The end of statistics? Hardly. I certainly don't see the ASA being heavily influenced by the pharaceutical industry. Ive been a member well over a quarter of a century, am an ASA Fellow and chair-elect for am ASA Section, and helped start another section 20 years ago.  A statistician can be involved with huge data sets as those in astrostatistics and to a lesser extent healh outcomes analysis can attest, Of they can focus on small data where exact statistical methods are appropriate. There are those in ecology, in forestry, social science and econometrics, health outcomes abd medical statistics, geostatistics, epidemiology, and so on --- all are areas where statistical techniques can be applied. Statistics evolves. 20 years ago there were very few Bayesians, now its taking over many areas of statistics. In fact, statistics has evolved directly with computing power. The highly iterative nature of much of current statistics was barely possibe, and comparative slow, on any PC in 1995 compared to now. We can develop new methods to exploit the new technologies.
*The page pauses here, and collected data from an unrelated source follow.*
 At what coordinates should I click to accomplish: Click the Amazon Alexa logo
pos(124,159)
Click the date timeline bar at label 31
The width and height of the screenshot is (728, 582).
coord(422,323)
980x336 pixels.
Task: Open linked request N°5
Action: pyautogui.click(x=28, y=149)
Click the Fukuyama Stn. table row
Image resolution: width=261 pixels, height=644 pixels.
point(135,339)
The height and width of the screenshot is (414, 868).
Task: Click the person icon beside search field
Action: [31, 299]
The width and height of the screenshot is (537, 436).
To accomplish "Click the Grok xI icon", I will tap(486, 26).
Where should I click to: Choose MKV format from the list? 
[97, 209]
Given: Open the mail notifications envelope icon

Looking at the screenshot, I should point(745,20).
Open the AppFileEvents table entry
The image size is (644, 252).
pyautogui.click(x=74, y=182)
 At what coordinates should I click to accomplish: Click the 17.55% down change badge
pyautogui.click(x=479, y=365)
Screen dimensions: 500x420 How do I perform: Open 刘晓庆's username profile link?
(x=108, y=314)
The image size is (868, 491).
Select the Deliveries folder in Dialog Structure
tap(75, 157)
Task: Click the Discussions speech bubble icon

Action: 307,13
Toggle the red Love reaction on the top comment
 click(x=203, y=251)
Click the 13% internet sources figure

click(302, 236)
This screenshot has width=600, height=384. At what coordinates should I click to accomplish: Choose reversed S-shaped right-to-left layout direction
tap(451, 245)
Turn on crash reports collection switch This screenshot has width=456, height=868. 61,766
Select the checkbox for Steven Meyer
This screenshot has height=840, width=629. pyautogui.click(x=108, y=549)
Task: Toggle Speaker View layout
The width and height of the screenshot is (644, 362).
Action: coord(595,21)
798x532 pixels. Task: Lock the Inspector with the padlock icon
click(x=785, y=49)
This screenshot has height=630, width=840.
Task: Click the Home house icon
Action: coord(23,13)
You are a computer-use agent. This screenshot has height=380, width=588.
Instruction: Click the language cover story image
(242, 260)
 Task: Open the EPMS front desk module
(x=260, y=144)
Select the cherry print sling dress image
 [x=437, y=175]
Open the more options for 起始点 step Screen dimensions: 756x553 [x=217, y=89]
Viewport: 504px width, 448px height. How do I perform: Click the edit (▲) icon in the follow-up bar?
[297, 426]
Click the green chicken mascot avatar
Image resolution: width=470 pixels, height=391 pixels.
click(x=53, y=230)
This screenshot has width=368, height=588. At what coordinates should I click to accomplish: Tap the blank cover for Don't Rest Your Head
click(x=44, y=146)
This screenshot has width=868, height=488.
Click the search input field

Big Data and writing efficient software routines is vital in my area - astrostatistics. The the field is in fact one with astroinformatics which deals with how best to handle truly huge amounts of data. New statistial methods are now being developed to properly analyze this type of data. But it's still statistics. If you are using mathematical models to classify and predict future data or data outside the data used in the model, you are doing statistics. Statistics as a term refers to other typs of analyses as well. But just because there is an interest in modeling huge data situatons does not mean you are not using statistical techniques, albeit perhaps new nd innovative statistical techniques.  

Comment by Mark Samuel Tuttle on April 25, 2013 at 7:05am

Vincent,

Your answers explained some things for me - that "statistics" narrowed its professional focus.  I'm working on a paper; if it comes to fruition I will follow up with you on this topic.

Thank you.

Comment by John Larimore on April 24, 2013 at 2:47pm

I am at the beginning of my career, and am definitely facing this ambiguity. I am getting my Bachelor's of Science in less than a month, and am in an absolute panic because my computing skills are limited to a single SAS Programming class and using R and Minitab in assignments. I am taking a MOOC in machine learning, got a JavaScript internship, and am generally scrapping to put together a strong enough computational skill set to compete. All of that said, if I could do it over I would have done more computing in college, but would not have changed majors. I am still glad I know the difference between probability distributions, know some of the theoretical connections between probability & statistics, etc. 

Comment by Andres Rincon on April 24, 2013 at 9:56am

Dear Vincent, I believe it is not the end of statistics, it is the beginning of somenthing larger. All the pieces that you depict on the diagram make sense to move to a much more complete point of view, however it is quite important to involve the statistician in all of them in order to be able to get a useful results.

 

If we do not realiaze about it maybe someone else will do it, but it depends on statistician to lead the other looking for a better understanding of the information.